Lately, CyberBunker has backed the so-called Stophaus.com campaign, which is designed to knock anti-spam organization Spamhaus offline. As of Thursday morning, however, the Stophaus.com website was also unreachable, with the homepage resolving to a page that read only "database error."

CyberBunker spokesman Kamphuis claimed that his company isn't responsible for the DDoS attacks that were first launched last week against Spamhaus. "Well, it's not us, it's a group of Internet providers which goes under the name Stophaus.com. It's basically a collective of a lot of people and Internet providers, and they've had previous issues or current issues with Spamhaus," Kamphuis told broadcaster Russia Today Wednesday. "Spamhaus pretends to be spam fighters, but effectively they're just a censorship organization which worked itself into a position where they can just look at a website and shut it down," he said.

But CyberBunker appears to have few backers outside of pro-spam circles. "These guys are just mad," Patrick Gilmore, chief architect at digital content provider Akamai Technologies told The New York Times. "To be frank, they got caught. They think they should be allowed to spam."

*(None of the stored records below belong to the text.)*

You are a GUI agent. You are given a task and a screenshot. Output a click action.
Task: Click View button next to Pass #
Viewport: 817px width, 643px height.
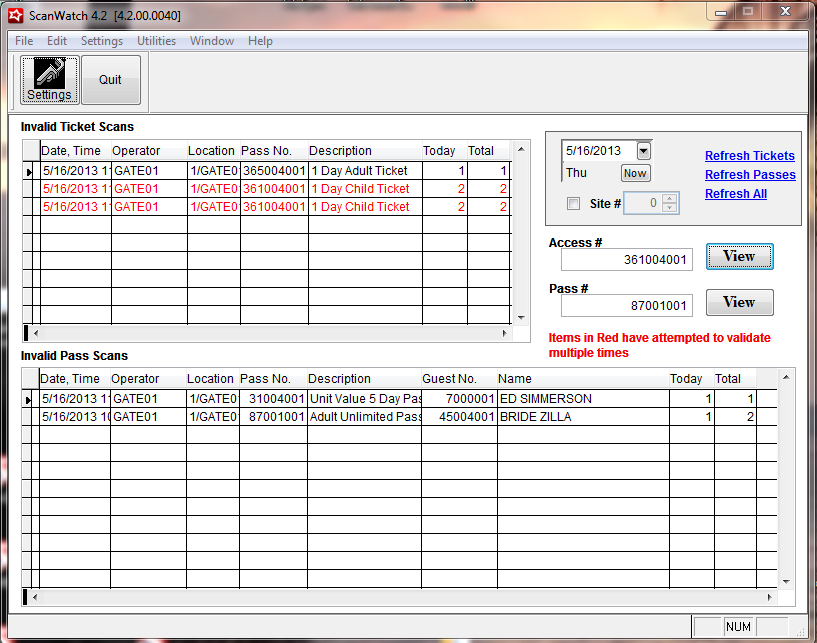tap(738, 303)
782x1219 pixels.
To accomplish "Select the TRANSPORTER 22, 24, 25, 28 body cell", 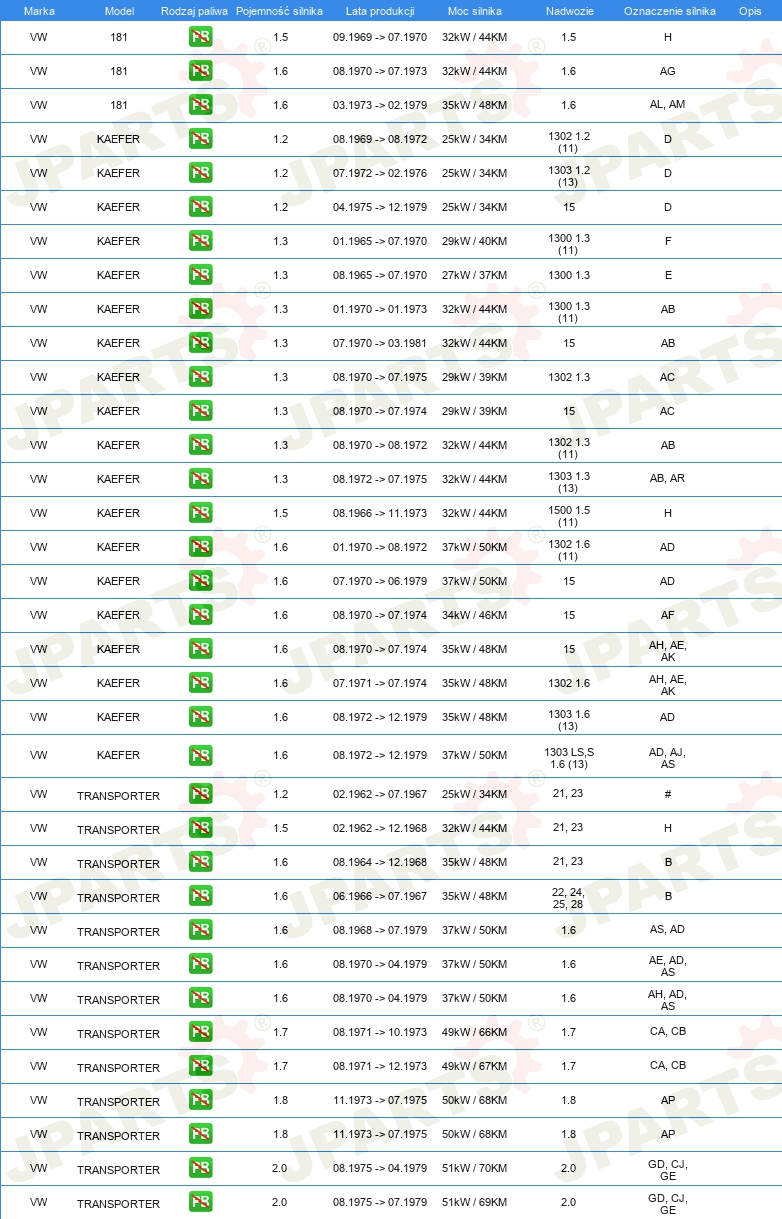I will tap(568, 898).
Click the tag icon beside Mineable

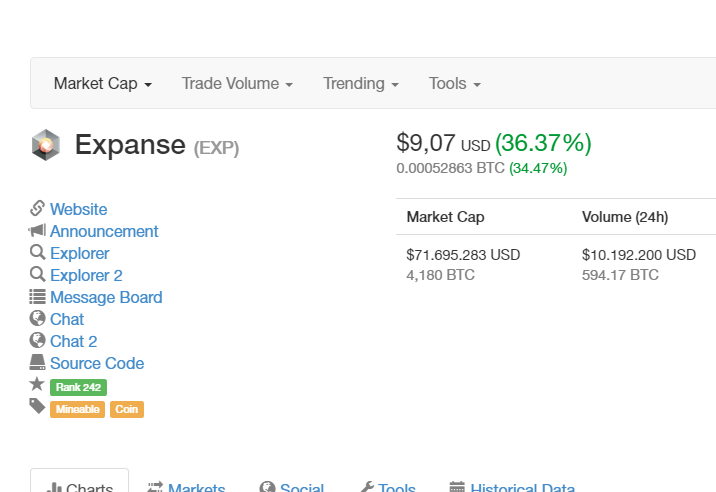[x=38, y=407]
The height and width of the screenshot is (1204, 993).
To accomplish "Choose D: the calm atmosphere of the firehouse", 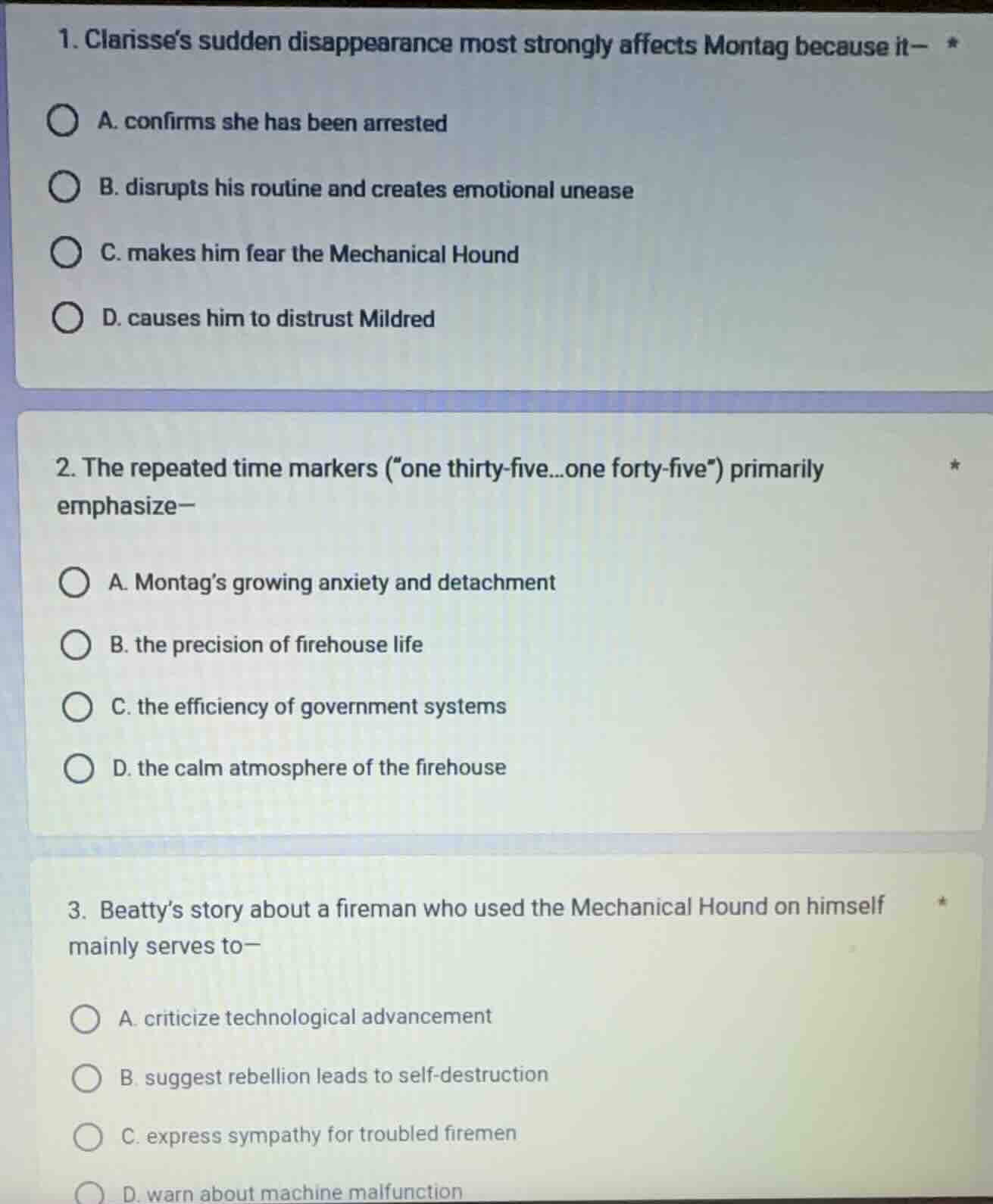I will [x=78, y=769].
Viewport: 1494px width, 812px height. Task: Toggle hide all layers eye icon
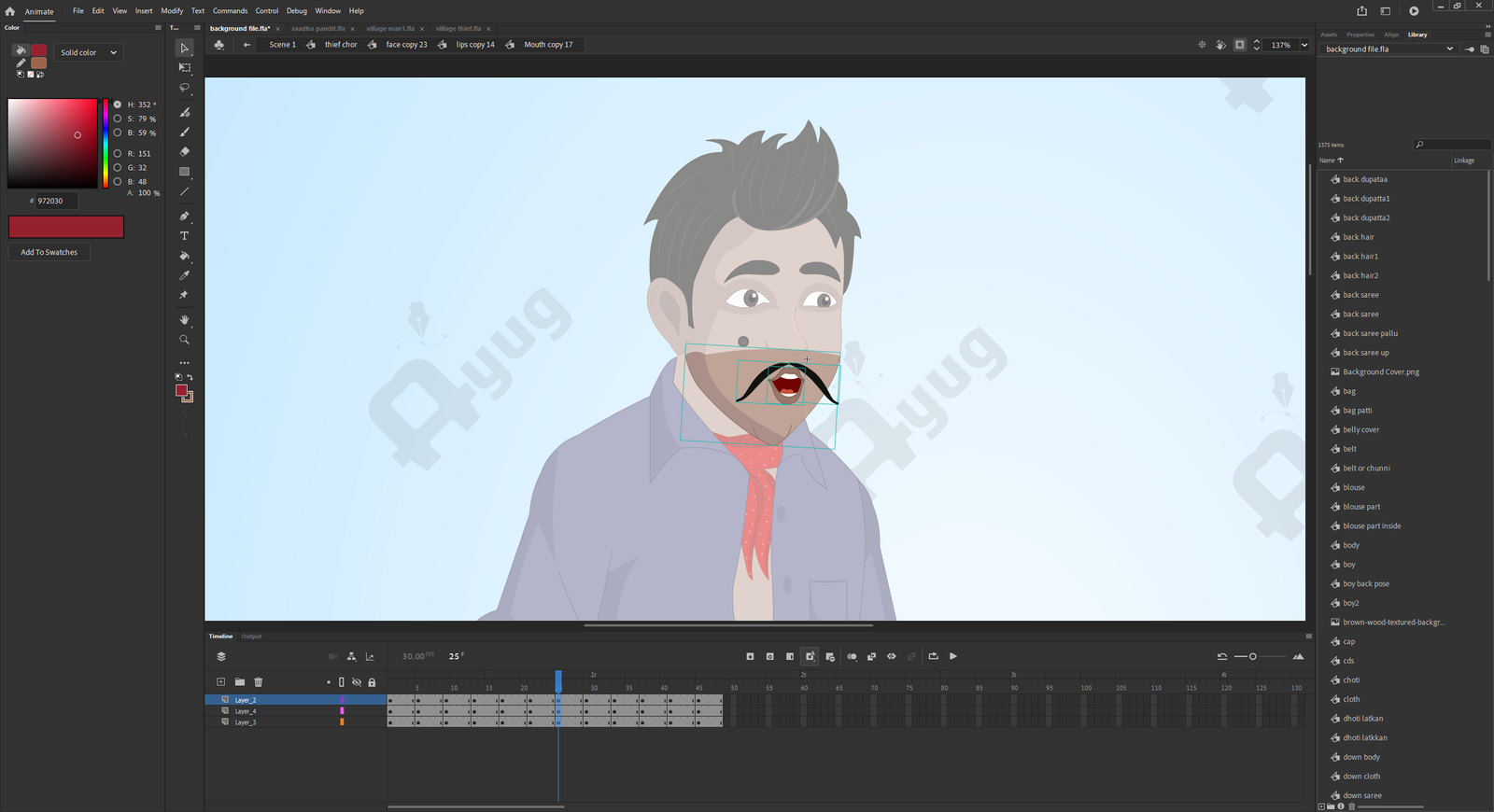(x=357, y=682)
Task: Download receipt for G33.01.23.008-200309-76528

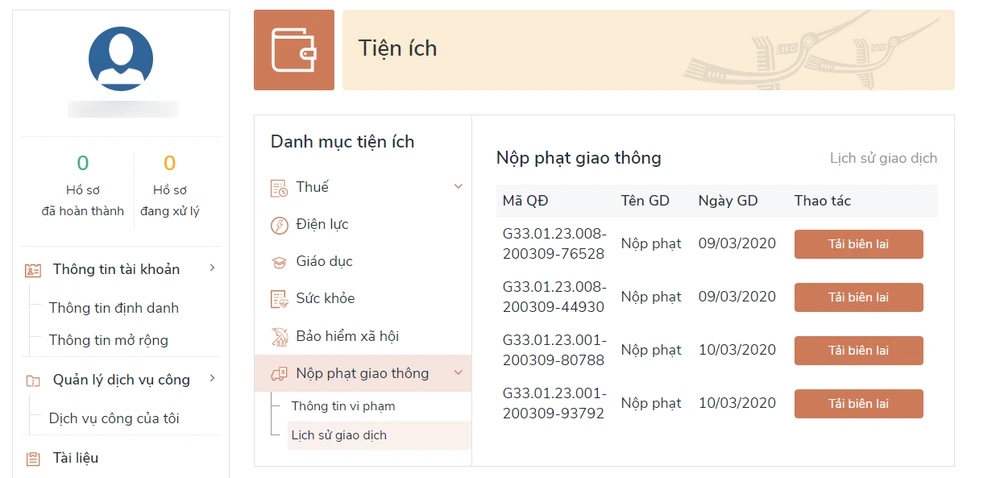Action: pyautogui.click(x=858, y=244)
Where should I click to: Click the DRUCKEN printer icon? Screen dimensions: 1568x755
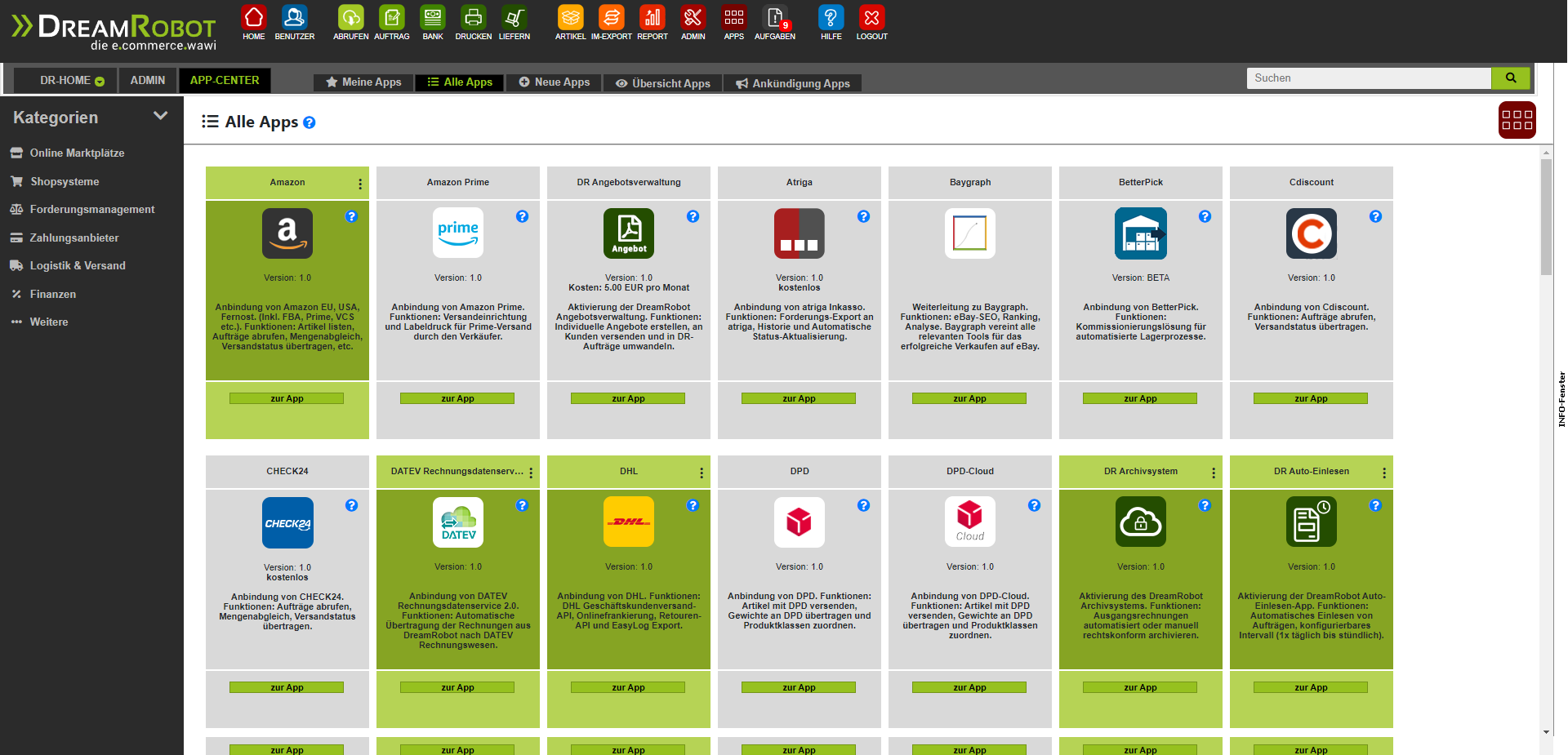tap(473, 18)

The target of the Stophaus.com campaign is the Spamhaus Project, which is based in Geneva and London, and which was founded in 1998 by Steve Linford. Currently it's run by about three dozen investigators and forensic specialists. Numerous service providers, as well as government and military network operators, rely on Spamhaus' real-time spam-blocking databases to help them block spam. "Spamhaus is directly or indirectly responsible for filtering as much as 80% of daily spam messages," according to Matthew Prince, CEO of DDoS prevention service CloudFlare, which last week announced that Spamhaus had become a customer.

The anti-spam operation evinces a blunt, take-no-prisoners attitude, which has included publishing names and photographs -- including images that appear to be family photos -- of people in its Register Of Known Spam Operations (ROKSO) database, which lists what it says are the world's top 100 spammers, collectively accounting for 80% of all spam. Spamhaus has also accused Andrew Jacob Stephens (aka Mail Mascot), who's listed in its ROKSO, as being the prime mover behind the Stophaus attacks. It also t raced a fake Anonymous Operation -- Operation Stophaus -- supposedly launched last week, to Stephens.